SEOUL, Feb. 12 (Korea Bizwire) — South Korea’s job market has been severely affected by the prolonged COVID-19 outbreak.
To many, the job market seems to be a deep and dark tunnel with no light in sight.
In particular, with the job market for those in their 20s, which is the first step into society after graduation from college, but also for those in their 30s and 40s, who form the backbone of the national economy, showing signs of collapse, concerns are mounting about the collapse of their living base, the erosion of the consumption base and a decline in economic vitality.
The January employment report released on Wednesday by Statistics Korea was the worst on record since the financial crisis more than 20 years ago.
The number of jobs declined across all age groups.

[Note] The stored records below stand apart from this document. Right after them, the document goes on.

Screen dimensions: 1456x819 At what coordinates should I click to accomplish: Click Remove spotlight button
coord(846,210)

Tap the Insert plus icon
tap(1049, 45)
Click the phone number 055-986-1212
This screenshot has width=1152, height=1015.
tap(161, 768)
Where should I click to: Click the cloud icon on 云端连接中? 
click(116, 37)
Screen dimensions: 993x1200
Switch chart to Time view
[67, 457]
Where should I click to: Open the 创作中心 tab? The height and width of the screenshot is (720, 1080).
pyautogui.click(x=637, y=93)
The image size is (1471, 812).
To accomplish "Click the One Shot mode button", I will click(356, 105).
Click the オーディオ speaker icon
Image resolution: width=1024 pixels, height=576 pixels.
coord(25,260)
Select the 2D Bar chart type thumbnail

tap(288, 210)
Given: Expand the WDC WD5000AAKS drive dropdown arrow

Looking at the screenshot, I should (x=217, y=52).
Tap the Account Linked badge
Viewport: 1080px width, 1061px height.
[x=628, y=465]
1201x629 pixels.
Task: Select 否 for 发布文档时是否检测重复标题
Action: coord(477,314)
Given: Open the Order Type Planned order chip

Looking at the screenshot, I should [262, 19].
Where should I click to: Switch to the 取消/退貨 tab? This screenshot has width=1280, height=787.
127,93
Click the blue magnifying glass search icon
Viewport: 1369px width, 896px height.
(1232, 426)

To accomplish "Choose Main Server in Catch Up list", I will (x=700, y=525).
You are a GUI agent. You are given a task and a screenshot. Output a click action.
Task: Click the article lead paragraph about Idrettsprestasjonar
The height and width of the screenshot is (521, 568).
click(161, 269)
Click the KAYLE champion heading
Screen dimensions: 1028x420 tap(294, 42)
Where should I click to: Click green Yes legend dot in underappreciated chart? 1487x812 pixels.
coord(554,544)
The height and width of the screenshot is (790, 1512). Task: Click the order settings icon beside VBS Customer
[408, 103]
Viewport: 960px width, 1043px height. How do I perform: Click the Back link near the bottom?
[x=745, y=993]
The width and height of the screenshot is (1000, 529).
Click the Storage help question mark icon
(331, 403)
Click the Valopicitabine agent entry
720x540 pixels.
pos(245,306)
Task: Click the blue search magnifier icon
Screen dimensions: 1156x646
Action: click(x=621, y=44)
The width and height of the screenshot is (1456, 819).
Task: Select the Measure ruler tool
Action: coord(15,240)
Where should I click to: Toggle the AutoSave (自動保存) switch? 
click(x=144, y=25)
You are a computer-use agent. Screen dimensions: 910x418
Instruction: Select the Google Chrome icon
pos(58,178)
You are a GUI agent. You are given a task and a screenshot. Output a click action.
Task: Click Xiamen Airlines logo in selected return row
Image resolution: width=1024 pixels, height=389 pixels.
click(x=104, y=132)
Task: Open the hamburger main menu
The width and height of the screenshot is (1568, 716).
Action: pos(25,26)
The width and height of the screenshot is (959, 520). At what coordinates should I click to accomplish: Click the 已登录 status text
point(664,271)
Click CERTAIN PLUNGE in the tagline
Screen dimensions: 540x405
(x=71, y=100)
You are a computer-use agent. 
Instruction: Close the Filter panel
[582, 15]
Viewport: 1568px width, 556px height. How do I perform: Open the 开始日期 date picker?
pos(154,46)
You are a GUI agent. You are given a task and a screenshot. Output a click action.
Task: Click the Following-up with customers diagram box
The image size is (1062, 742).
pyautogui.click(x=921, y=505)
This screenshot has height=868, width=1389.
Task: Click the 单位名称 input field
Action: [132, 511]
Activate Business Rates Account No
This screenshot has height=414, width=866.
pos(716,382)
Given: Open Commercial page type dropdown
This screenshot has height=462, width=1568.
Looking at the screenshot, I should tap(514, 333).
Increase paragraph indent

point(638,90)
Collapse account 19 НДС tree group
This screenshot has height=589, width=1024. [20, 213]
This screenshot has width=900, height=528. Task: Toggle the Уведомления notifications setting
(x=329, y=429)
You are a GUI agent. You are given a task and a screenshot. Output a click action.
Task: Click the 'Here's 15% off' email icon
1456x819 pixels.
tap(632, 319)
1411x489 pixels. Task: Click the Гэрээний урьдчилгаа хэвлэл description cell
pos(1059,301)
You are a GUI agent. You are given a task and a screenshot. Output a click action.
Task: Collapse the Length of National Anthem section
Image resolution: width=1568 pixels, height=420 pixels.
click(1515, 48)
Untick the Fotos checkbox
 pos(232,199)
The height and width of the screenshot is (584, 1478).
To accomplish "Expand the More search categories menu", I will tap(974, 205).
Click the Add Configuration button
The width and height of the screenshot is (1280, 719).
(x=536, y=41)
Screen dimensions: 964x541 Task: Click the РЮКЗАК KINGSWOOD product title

Nonetheless, the decline in the number of jobs for those in their 20s, 30s and 40s who are supposed to be more vigorous than others in both production and consumption activities, is particularly painful.
“If those in their 30s and 40s lose their jobs, it instantly leads to economic hardship for their entire families,” said Cho Young-moo, a researcher at LG Economic Research Institute.
“Given that they are the age group with the highest consumption propensity, domestic demand will inevitably drop.”
The government plans to provide more than 900,000 jobs in the first quarter of this year while expanding the number of first-half hires by public institutions.
Many experts have pointed out that such a plan is not a fundamental solution but a temporary expedient, adding that good jobs should be created by private companies.
They stressed that the government’s efforts to improve regulations to bring more vigor to business activities have much ground to cover.